Format, as a numbered list, the part of the records below that opens with the line containing "You are a computer-use agent. 626x468 pixels." and closes with the line containing "click(64, 129)", including both of those lines and omitting any blank lines. Include no other lines.

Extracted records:
══════════════════════════════
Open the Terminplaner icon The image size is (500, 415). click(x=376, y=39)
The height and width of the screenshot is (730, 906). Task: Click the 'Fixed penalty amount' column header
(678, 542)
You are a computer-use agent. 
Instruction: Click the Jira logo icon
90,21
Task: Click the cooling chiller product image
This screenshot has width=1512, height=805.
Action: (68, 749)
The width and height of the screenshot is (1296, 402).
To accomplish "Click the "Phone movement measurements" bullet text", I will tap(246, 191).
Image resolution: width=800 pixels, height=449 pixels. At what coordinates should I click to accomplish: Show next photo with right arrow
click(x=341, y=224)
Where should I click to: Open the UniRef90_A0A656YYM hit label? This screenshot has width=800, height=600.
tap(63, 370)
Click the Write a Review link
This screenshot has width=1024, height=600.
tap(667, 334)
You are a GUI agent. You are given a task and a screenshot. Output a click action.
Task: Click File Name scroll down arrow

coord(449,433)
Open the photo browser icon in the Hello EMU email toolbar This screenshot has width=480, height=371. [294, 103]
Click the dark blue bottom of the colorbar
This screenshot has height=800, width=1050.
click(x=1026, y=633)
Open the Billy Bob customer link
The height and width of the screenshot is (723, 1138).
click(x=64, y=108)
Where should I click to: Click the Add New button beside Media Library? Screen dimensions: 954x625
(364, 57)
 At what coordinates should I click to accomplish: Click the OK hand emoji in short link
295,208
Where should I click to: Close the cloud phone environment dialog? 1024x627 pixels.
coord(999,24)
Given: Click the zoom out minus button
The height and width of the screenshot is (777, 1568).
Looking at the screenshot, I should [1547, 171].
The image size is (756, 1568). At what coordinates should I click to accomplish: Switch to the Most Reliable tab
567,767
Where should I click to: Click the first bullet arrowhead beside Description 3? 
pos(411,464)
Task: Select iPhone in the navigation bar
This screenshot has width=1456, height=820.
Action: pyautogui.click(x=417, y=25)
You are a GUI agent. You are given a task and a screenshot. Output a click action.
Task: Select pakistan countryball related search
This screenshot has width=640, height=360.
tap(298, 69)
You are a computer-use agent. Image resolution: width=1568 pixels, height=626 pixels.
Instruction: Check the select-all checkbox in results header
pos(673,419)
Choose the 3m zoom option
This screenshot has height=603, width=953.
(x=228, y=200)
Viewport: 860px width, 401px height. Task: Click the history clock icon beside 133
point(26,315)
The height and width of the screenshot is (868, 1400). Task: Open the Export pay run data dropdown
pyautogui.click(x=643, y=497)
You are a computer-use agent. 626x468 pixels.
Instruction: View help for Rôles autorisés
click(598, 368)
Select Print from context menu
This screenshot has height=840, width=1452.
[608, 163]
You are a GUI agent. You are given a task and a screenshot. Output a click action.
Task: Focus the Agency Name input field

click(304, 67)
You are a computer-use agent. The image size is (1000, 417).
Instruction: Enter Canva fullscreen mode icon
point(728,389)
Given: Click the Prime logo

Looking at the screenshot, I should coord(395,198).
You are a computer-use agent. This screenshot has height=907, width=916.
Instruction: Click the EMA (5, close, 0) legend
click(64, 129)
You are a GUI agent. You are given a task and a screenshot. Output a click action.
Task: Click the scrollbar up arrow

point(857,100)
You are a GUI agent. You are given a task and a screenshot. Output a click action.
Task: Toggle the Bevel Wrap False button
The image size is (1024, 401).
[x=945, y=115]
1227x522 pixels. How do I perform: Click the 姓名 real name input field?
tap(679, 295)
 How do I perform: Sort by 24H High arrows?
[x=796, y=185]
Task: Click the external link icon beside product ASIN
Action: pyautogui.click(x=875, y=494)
══════════════════════════════
-- Solution for this exercise --
1. You are a computer-use agent. 626x468 pixels.
2. Instruction: View help for Rôles autorisés
3. click(598, 368)
4. Select Print from context menu
5. This screenshot has height=840, width=1452.
6. [608, 163]
7. You are a GUI agent. You are given a task and a screenshot. Output a click action.
8. Task: Focus the Agency Name input field
9. click(304, 67)
10. You are a computer-use agent. The image size is (1000, 417).
11. Instruction: Enter Canva fullscreen mode icon
12. point(728,389)
13. Given: Click the Prime logo
14. Looking at the screenshot, I should coord(395,198).
15. You are a computer-use agent. This screenshot has height=907, width=916.
16. Instruction: Click the EMA (5, close, 0) legend
17. click(64, 129)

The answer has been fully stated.